KONFLIK berdarah yang terjadi di Poso sejak 1998 tak menyisakan apa-apa selain duka dan sesal yang tak berkesudahan. Bahkan hingga kini, puluhan tahun setelah kerusuhan besar memakan banyak korban, Poso masih kerap dilekati stigma sebagai kawasan berbahaya dan ladang pertempuran.
Stigma tentu tak sama dengan fakta. Stigma adalah pandangan miring yang didasari oleh asumsi negatif, yang tak jarang justru manipulatif, karenanya ia tak bisa dijadikan sandaran untuk kebenaran.

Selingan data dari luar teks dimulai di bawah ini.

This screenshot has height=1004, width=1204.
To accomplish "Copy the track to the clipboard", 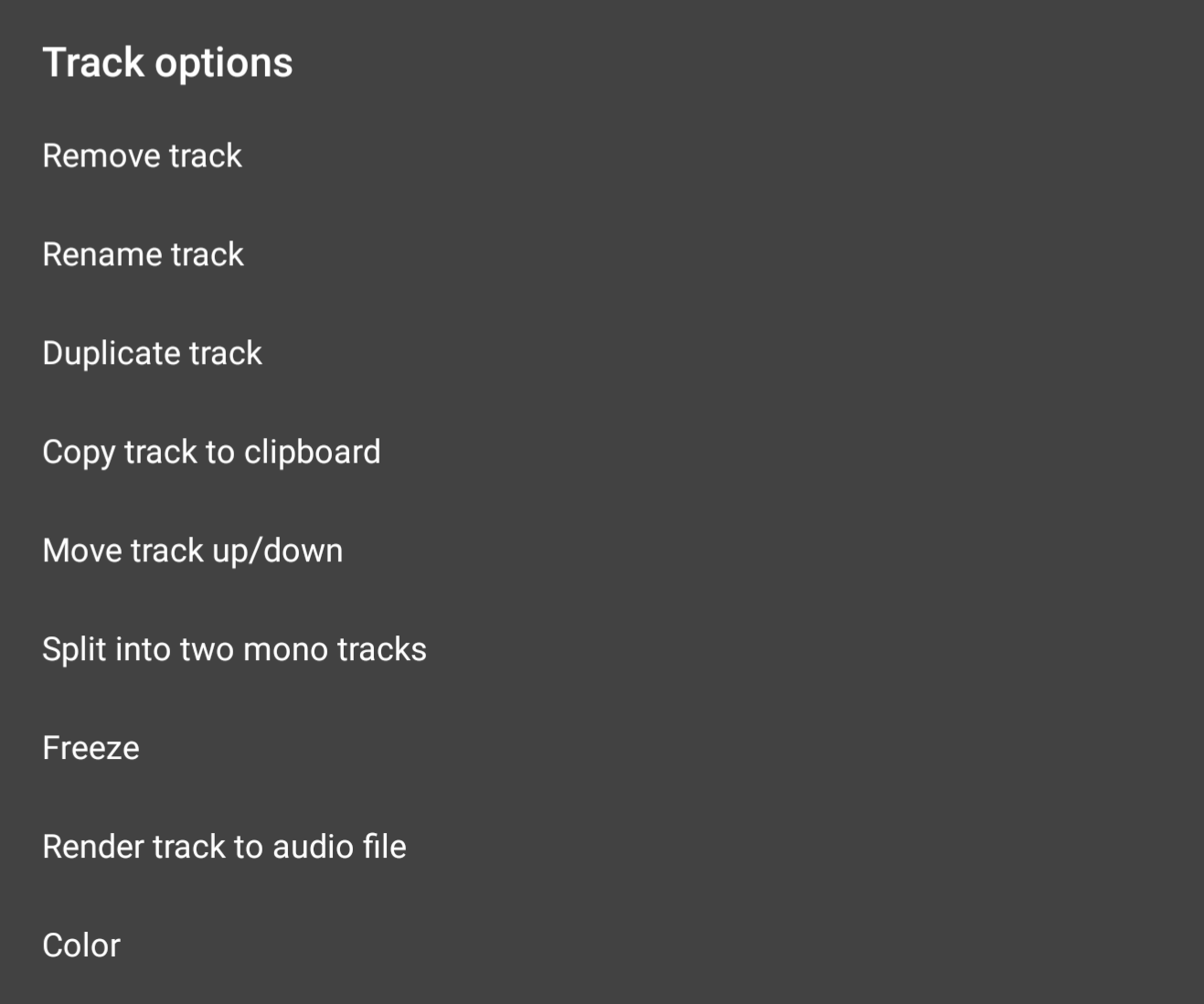I will (211, 452).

Sebab faktanya, Poso adalah kota yang tenang. Warganya ramah, senyum dan sapa selalu tersungging di wajah mereka. Di kota ini, berbagai fasilitas publik tampak terus digenjot pembangunannya. Poso seolah tak mau tertinggal dalam derap pembangunan, mereka berusaha bangkit dari belitan konflik yang mencekik.

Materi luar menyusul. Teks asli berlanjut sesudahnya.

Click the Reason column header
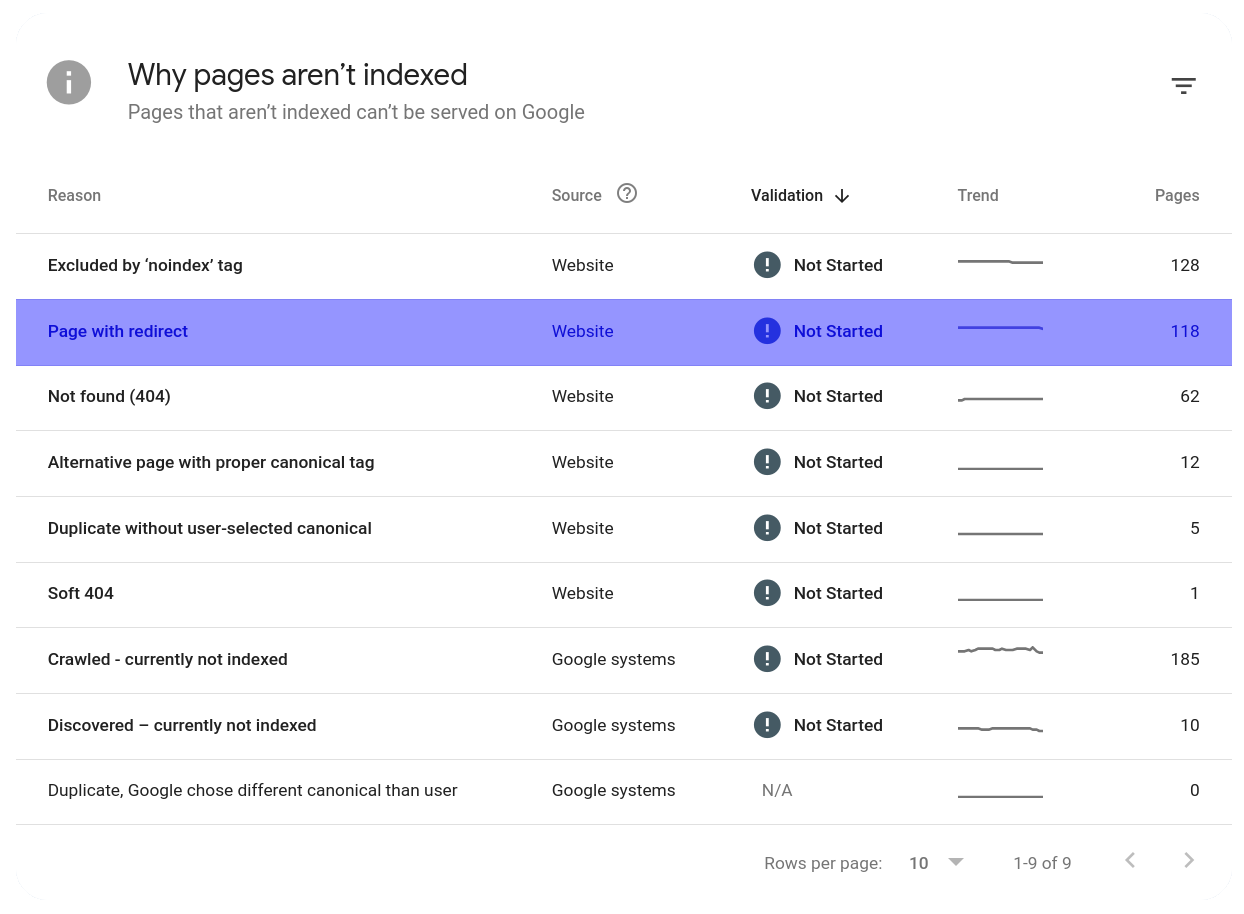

Di antara sekian banyak tokoh masyarakat yang ada di Poso, nama Haji Muhammad Adnan Arsal memiliki tempat tersendiri di hati warga. Bagi banyak warga Poso, Haji Adnan –begitu ia biasa disapa— adalah orang tua yang menghujani warga dengan perhatian, hal inilah yang menjadikannya begitu lekat dengan Poso.
Keseriusannya mendampingi Poso telah teruji. Apa pun yang terjadi di wilayah ini, ia tak pernah pergi.
Saat Poso diporakporandakan oleh konflik komunal yang menggilas sejak 1998, Haji Adnan adalah sedikit dari tokoh masyarakat yang memilih, dan berani, untuk tetap bertahan. Ia tak lari, tak juga ia pergi demi menyelamatkan diri sendiri. Haji Adnan bertahan. Ia tampil sebagai tokoh yang memimpin warga muslim melawan kezaliman, namun ia terpaksa melakukan itu semua hanya demi satu tujuan saja, yakni menjaga agar Poso tetap aman dan nyaman seperti sebelumnya.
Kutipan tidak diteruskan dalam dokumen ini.